Peter Forret, asked a question here about if our technology could identify objects. This is actually quite difficult as most objects are concepts not an single item. Think of a chair, there is not one chair but rather thousands of different types. This is way beyond the ability of technology today. On the other hand think of an iPod (forget the mini and shuffle for a second). There is only one way an ipod looks from the front. Given a photo of an ipod we can find similar photos, but we can't necessarily identify that it is an ipod. So technology today can do object similarity search but not necessarily object recognition. For many applications, we have found similarity is sufficient for narrowing your search to a small manageable set you can quickly browse.

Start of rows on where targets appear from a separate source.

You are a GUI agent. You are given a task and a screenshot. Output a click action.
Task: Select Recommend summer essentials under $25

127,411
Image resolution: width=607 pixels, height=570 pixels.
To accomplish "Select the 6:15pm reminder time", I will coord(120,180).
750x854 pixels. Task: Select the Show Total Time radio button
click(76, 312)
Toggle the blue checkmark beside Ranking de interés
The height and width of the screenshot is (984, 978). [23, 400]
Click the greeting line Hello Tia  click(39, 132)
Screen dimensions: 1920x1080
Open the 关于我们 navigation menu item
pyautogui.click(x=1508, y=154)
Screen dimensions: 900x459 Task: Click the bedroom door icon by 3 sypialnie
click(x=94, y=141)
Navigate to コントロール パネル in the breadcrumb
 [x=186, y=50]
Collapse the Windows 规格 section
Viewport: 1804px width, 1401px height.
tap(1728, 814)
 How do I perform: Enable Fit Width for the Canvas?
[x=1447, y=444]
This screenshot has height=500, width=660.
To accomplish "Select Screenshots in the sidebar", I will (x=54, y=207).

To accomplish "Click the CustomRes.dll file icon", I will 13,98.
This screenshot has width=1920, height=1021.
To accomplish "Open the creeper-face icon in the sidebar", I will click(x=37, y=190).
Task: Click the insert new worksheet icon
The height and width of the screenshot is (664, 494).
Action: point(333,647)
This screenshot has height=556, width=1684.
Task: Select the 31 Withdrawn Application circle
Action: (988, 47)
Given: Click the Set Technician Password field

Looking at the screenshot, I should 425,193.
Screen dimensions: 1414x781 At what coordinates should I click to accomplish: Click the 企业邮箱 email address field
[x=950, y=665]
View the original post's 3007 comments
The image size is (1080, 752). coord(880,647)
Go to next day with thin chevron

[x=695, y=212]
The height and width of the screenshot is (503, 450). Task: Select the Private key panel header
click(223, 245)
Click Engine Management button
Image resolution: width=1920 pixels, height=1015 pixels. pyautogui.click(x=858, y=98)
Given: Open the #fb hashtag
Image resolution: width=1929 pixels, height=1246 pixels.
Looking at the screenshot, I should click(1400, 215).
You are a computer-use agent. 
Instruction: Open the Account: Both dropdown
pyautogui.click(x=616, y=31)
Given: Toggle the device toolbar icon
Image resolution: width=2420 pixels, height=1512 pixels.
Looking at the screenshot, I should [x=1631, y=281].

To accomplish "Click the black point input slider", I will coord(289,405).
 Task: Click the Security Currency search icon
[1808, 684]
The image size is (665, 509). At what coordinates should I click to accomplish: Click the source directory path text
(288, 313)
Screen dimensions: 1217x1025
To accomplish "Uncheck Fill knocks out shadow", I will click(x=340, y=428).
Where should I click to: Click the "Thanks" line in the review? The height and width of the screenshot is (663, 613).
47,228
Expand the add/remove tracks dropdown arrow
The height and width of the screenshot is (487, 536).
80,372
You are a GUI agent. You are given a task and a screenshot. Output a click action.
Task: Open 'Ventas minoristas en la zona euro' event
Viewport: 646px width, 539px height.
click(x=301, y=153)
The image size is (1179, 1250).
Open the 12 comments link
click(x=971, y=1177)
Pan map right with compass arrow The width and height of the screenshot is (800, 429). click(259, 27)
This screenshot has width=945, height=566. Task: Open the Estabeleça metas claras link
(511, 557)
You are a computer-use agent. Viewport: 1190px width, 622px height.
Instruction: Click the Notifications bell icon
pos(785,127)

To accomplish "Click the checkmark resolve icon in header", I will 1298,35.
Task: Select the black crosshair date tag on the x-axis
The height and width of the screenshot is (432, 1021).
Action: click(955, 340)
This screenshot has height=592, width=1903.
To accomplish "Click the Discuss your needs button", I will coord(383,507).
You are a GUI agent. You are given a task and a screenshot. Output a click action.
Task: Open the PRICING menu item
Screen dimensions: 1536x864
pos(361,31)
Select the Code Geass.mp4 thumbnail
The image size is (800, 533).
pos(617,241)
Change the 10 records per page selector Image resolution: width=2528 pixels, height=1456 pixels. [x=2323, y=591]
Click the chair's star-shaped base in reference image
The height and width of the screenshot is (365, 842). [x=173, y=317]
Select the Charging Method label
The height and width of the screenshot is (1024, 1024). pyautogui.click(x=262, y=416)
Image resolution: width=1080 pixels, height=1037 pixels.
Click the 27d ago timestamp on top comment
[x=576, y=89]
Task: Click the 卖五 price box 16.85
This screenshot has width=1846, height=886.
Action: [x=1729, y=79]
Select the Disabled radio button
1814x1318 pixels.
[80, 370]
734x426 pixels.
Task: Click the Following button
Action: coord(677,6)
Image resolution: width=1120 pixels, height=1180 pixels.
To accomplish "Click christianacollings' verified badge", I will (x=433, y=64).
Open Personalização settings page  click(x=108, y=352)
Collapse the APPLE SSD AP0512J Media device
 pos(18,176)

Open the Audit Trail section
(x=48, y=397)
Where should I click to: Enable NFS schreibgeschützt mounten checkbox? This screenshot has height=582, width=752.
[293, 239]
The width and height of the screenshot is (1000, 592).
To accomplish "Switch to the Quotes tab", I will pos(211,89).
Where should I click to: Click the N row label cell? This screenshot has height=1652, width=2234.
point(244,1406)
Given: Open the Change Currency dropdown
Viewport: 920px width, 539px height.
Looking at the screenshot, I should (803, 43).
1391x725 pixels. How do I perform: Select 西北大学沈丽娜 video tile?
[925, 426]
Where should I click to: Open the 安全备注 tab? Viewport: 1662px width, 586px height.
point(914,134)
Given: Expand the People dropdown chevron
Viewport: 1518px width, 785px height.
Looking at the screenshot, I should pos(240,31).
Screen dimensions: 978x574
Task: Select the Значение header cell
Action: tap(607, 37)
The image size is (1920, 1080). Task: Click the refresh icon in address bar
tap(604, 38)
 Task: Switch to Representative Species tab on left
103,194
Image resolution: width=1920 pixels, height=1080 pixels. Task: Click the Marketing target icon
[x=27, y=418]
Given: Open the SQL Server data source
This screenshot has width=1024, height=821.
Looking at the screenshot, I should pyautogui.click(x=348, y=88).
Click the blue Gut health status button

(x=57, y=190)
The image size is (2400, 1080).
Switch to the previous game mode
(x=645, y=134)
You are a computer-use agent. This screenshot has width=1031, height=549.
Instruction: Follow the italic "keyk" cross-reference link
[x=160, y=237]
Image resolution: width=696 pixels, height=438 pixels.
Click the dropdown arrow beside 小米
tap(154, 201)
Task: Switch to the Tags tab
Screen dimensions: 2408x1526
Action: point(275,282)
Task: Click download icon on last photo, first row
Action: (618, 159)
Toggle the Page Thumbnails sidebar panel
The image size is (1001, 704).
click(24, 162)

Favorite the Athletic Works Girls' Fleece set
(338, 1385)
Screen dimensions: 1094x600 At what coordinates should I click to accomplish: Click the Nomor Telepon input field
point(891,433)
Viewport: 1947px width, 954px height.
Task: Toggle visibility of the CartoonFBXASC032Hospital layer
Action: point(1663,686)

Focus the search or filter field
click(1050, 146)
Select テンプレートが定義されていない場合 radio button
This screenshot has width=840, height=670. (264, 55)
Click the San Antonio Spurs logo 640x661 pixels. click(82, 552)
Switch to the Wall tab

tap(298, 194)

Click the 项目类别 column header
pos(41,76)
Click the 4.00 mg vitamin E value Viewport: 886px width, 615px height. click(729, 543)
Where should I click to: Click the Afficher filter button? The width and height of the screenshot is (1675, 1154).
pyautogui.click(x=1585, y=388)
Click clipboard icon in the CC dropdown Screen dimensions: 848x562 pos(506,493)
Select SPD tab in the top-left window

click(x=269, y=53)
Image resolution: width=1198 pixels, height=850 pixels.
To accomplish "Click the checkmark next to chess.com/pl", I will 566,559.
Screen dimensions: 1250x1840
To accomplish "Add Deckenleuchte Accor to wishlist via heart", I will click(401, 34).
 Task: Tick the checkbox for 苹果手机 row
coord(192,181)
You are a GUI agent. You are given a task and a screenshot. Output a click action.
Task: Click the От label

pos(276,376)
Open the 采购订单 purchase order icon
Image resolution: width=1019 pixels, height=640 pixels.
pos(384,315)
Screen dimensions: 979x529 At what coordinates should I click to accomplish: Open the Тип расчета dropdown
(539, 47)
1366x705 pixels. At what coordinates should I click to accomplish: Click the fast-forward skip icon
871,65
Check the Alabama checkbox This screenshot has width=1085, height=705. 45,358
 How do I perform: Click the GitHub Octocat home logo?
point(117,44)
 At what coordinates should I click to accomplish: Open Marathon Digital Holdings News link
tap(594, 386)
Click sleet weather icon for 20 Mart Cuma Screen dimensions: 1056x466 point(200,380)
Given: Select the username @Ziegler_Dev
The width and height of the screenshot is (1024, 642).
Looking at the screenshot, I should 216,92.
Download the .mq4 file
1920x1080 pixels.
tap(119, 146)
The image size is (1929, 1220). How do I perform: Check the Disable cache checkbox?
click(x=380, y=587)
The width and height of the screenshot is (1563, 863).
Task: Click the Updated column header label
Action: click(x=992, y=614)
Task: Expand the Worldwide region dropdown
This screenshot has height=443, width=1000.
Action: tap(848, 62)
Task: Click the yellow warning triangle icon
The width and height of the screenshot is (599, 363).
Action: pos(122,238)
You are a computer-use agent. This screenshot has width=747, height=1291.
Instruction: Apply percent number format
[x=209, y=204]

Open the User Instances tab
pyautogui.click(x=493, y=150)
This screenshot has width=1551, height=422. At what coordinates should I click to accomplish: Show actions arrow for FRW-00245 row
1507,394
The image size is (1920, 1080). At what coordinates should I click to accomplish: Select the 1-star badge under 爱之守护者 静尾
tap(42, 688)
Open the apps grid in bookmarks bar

Reminds me of the time I was working in speech-based biometrics: the difference between speaker identification (who is speaking) and speaker authentication (is it really that person). They use similar kind of technologies: the 1st must look swiftly through a vast library of voice profiles and pick the correct one (so optimize for speed), while the 2nd just has to compare a voice sample with one 'model' and come up with a match score and decide whether it is the right voice (optimize for equal error rate).
The 'similarity' technology you describe actually sounds more like the first one. So I can imagine you guys coming up with a library of easy-to-recognize icons (an iPod, a bicycle, the Eiffel tower, Mickey Mouse) with associated tags.
If there's any chance of getting into your beta program, I'd be delighted :-) This is really interesting stuff!
Posted by: Peter Forret | August 28, 2005 at 04:16 AM
Peter - we would love to have you in the beta - just send an email to beta at ojos-inc.com
Posted by: Munjal Shah | August 28, 2005 at 11:06 PM
Content based image retrieval using computed similarity metrics can provide a decent starting point for either follow up tagging (by humans), or as a way to dredge up a collection of otherwise unlocatable scenes, again for review by humans.
Some of the major weaknesses of systems implemented in the past have been reduced, due to the commoditization of computing and storage resources. More interestingly, the commoditization of communications cost to the "end user" opens the possibility of human user feedback to the image search system that hasn't been usefully present in the past, by aggregating both the image search click throughs and the clusters of associated tags accumulated over time.
At present, to me this makes the most sense as a service targeted at topical communities of users, rather than on my desktop or on my hosted photos only. I'd love to have my photos magically tag themselves based on who's in them, which isn't practical unless I'm Paris Hilton (and thus hang out with other well-known, recognizable people). It seems reasonably possible to identify an interesting set of landmarks and buildings, and perhaps a number of celebrity faces.
It didn't sound like you were trying for the Visionics-style parametric face recognition. Even without it, I you could probably generate a page full of photos generally similar to, say, Elvis Presley, or photos that might be of (name-your-favorite-celebrity-here), which could then be more or less voted on (by clickthroughs and tagging) by a community of users forming an opinion about how well the images met their expectations.
The stock photo / video / audio agencies have been grappling with the tagging / keywording problem for a long time, typically ending up with a small set of people who know particular collections and associated keywords.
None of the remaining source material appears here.